4. Read with your children.
This isn’t just for little ones. Reading to your children when they are young helps them learn to love reading, but reading together as they get older can be a great way to build family bonds around loved stories and engage in deep conversations. I know families who have read the Harry Potter series out loud together. Some folks read the Bible. Others may read something they’ve found online that’s been particularly helpful. Whatever it is, choosing to take the time to read together can offer a unique and wonderful opportunity for connection, learning, and joy.

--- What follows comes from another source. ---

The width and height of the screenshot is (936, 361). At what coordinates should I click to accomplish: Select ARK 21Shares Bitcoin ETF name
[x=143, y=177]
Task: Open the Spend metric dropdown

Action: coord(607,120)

5. Develop family rituals.
Life gets so chaotic that we often feel like it just happens to us. We need to develop family rituals—rhythms of life that help us orient ourselves properly as a family. Our family does this each night with a 15- to 30-minute ritual we call High-Low. We simply stop each night prior to bed and have each person share one high (positive experience) from the day and one low (negative experience). It creates space for us to reconnect, listen to each other’s joys and disappointments, and practice gratitude.
Sound off: What other ideas do you have for weird things you can do with your family?
Huddle Up Question
Huddle up with your kids and ask, “What do we do as a family that you think is weird but that you are grateful for?”